In 2014, Poroshenko was able to use that political space in the presidential election, but had to attract diverse voters. They included both pro-Maidan liberals and conservatives who hoped he would make a pragmatic businessman’s deal to end the war.
Inevitably, Poroshenko had to disappoint at least one of these two groups. His ramping up of the “anti-terrorist operation,” push for neo-liberal reforms, and advocacy for clerical independence for the Ukrainian Orthodox Church would certainly have turned off many conservative Luhansk Oblast voters. But the problem is that he seems to have frustrated some liberal supporters as well.

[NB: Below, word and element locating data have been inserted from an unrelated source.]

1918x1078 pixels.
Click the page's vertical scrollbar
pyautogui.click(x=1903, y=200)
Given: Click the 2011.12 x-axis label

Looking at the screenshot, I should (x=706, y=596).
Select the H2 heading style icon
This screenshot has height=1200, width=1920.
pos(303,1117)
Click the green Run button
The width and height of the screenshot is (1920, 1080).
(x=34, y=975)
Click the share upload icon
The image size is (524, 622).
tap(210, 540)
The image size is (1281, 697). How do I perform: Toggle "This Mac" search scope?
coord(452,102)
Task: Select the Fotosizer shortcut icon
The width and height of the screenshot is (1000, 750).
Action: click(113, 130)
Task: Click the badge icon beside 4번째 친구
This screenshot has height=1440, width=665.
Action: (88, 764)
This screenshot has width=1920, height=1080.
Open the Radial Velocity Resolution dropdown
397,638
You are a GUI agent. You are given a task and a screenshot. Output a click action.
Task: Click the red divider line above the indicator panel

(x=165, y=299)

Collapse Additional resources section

I spoke with a veteran and Lysychansk city council member Vitaliy Shvedov, who helped establish the Luhansk Oblast branch of Poroshenko’s political party in 2014. Three years later, Shvedov left the party and in March he came out publicly for Zelenskiy because “Poroshenko put his trust in the local elites and former Party of Regions members instead of building his own movement.”
Not all 2014 Poroshenko supporters agree with Shvedov. Among my acquaintances are many who still consider him the steadiest manager of the nation’s economy and the war effort. They are diverse, including oblast officials, entrepreneurs, small factory owners and frontline volunteers. But together such voters only delivered 6.7 percent of Luhansk Oblast’s vote to Poroshenko on March 31st — a fifth of his 2014 showing.
Poroshenko’s slump in popularity could have led to an even larger margin for the Opposition Bloc. But in stepped Volodymyr Zelenskiy, filling a key ideological niche. He has vocally supported the Ukrainian army, attracting voters turned off by such stunts as Yury Boyko’s “peacemaking” campaign trip to Moscow. But he speaks Russian and is sufficiently irreverent about Maidan to attract Donbas voters who were cool on the revolution. This allowed him to pull votes away not only from the sitting president but also from the old-brand populists Yulia Tymoshenko and Oleh Lyashko, both of whom had miserable showings despite a strong party presence in the oblast.
Voters in the government-controlled portion of Luhansk Oblast will not see the Opposition Bloc on their second-round ballot, but they will feel its echo. The region’s traditional ruling force demonstrated it can still bring out the vote and dominate the region’s politics. If either Poroshenko or Zelenskiy has time to court Luhansk Oblast voters before April 21, they would do well to take a page from the Oppobloc playbook and focus on the region’s war-ravaged economy, in city and village alike. If Ukraine’s next president can make real progress on this front, he may find that the Donbas is prepared for even more political diversity.
Brian Milakovsky is from Maine and has been working in the humanitarian sector in eastern Ukraine since 2015. Before Russia’s war on Ukraine, he worked on forest conservation issues.